- Problem to work on
Exact copies are required of the lines from the line containing "Phone Number (201, 2143)" through the final line of the listing, both included, and of no other lines.

- The data
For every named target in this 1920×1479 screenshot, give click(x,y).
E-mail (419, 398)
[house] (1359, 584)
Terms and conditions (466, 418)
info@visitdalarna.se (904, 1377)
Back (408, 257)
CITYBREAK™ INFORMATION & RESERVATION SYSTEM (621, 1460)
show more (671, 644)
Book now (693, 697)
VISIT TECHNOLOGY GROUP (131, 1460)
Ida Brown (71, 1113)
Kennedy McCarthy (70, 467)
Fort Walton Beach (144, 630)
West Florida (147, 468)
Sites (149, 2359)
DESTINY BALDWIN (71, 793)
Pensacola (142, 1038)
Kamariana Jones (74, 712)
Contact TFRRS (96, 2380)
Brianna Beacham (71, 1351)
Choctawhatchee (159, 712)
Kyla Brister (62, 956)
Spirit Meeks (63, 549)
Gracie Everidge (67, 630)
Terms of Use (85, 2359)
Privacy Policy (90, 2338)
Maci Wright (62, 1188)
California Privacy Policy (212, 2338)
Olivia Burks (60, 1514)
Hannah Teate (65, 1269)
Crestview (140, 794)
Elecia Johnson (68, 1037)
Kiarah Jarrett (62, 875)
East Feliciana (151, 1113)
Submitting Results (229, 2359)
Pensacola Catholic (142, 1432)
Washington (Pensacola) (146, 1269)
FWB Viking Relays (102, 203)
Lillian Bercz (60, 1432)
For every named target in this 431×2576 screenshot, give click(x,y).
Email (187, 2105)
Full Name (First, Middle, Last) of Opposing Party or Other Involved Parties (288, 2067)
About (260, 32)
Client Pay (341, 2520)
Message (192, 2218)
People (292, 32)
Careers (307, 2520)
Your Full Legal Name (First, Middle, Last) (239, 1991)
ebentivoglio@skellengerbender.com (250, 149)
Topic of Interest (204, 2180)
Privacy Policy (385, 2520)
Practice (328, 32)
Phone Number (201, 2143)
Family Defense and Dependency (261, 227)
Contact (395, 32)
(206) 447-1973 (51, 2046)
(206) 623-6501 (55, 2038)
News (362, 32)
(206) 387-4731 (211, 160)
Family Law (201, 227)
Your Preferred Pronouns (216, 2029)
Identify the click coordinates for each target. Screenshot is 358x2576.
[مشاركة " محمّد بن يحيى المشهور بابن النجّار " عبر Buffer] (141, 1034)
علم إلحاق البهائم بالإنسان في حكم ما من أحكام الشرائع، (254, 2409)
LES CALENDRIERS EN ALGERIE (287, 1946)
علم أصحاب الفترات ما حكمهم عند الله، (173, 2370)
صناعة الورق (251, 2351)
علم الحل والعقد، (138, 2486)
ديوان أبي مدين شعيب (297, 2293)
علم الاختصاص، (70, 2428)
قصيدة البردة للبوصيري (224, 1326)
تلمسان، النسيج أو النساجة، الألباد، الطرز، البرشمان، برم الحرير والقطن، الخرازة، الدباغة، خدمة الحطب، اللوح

- Response to the task
Phone Number (201, 2143)
Family Defense and Dependency (261, 227)
Contact (395, 32)
(206) 447-1973 (51, 2046)
(206) 623-6501 (55, 2038)
News (362, 32)
(206) 387-4731 (211, 160)
Family Law (201, 227)
Your Preferred Pronouns (216, 2029)
Identify the click coordinates for each target. Screenshot is 358x2576.
[مشاركة " محمّد بن يحيى المشهور بابن النجّار " عبر Buffer] (141, 1034)
علم إلحاق البهائم بالإنسان في حكم ما من أحكام الشرائع، (254, 2409)
LES CALENDRIERS EN ALGERIE (287, 1946)
علم أصحاب الفترات ما حكمهم عند الله، (173, 2370)
صناعة الورق (251, 2351)
علم الحل والعقد، (138, 2486)
ديوان أبي مدين شعيب (297, 2293)
علم الاختصاص، (70, 2428)
قصيدة البردة للبوصيري (224, 1326)
تلمسان، النسيج أو النساجة، الألباد، الطرز، البرشمان، برم الحرير والقطن، الخرازة، الدباغة، خدمة الحطب، اللوح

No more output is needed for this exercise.